On July 2, 2019, Brigadier finalized the purchase of its office facility and land located in Saskatoon for CAN$750,000 (approximately US$572,858), funded by a bank loan of CAN$525,000 (approximately US$401,000) and CAN$225,000 (approximately US$171,858) in cash. The bank loan matures in 5 years and bears interest at the annual rate of 4.14%.
On June 24, 2019, Gourmet Foods, entered into an agreement to purchase the assets of Maketu Pies subject to, among other things, completion of due diligence. However, after completion of due diligence, the agreement was terminated by Gourmet Foods pursuant to its terms on July 31, 2019. (reference Form 8-K filed on June 27, 2019 and August 2, 2019)
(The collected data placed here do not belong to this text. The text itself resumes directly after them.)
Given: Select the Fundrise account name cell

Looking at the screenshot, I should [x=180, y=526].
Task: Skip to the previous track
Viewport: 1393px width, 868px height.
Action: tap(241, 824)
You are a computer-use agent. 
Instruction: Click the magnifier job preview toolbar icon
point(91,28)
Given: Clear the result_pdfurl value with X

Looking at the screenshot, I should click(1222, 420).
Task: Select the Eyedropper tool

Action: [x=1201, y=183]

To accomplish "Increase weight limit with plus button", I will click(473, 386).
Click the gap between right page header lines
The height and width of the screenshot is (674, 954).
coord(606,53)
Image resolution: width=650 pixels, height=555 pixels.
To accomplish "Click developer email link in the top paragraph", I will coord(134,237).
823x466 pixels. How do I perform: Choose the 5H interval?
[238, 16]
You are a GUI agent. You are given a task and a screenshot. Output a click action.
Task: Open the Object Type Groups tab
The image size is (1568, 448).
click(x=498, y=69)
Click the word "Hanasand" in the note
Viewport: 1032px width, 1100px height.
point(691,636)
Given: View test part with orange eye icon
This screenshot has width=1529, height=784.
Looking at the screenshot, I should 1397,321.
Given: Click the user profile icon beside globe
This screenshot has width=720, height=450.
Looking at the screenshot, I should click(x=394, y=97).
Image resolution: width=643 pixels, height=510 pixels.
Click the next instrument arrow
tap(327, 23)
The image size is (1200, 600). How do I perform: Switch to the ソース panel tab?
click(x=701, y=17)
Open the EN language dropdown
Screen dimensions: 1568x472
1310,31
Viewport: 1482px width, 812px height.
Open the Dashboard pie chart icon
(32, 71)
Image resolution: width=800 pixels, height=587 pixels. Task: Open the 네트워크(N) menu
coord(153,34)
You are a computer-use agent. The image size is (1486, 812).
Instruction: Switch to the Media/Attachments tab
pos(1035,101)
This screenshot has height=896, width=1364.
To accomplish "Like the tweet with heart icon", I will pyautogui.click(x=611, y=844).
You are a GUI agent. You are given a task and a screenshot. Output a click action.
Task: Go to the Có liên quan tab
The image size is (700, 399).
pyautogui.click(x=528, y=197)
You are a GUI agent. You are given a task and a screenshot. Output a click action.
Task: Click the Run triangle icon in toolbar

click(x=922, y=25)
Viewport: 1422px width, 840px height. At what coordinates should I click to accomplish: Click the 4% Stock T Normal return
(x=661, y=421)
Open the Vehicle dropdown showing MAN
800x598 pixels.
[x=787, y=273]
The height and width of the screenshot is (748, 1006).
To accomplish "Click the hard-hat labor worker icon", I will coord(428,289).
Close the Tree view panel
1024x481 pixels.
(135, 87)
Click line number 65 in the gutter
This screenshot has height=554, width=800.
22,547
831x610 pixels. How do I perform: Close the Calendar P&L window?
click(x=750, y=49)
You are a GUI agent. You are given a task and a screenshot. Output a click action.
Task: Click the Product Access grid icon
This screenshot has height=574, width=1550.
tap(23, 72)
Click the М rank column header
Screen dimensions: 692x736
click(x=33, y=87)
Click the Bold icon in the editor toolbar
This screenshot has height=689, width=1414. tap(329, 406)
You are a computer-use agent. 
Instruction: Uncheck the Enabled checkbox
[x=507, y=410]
USCF Advisers implemented fee waivers for all three of its exchange-traded funds ("ETFs") effective August 15, 2019: the USCF SummerHaven Dynamic Commodity Strategy No K-1 Fund ("SDCI"), the USCF SummerHaven SHPEI Index Fund ("BUY") and the he USCF SummerHaven SHPEN Index Fund ("BUYN"). The fee waivers for the three ETFs will remain in effect through October 31, 2020 and may be renewed in the future with approval from the Funds Board of Trustees of USCF ETF Trust.
On August 15, 2019, the Company entered into a letter of engagement with Maxim Group LLC ("Maxim") who is to provide investment banking services. In connection with the fee arrangement for services to be provided, the Company issued to Maxim 175,000 shares of its unregistered common stock.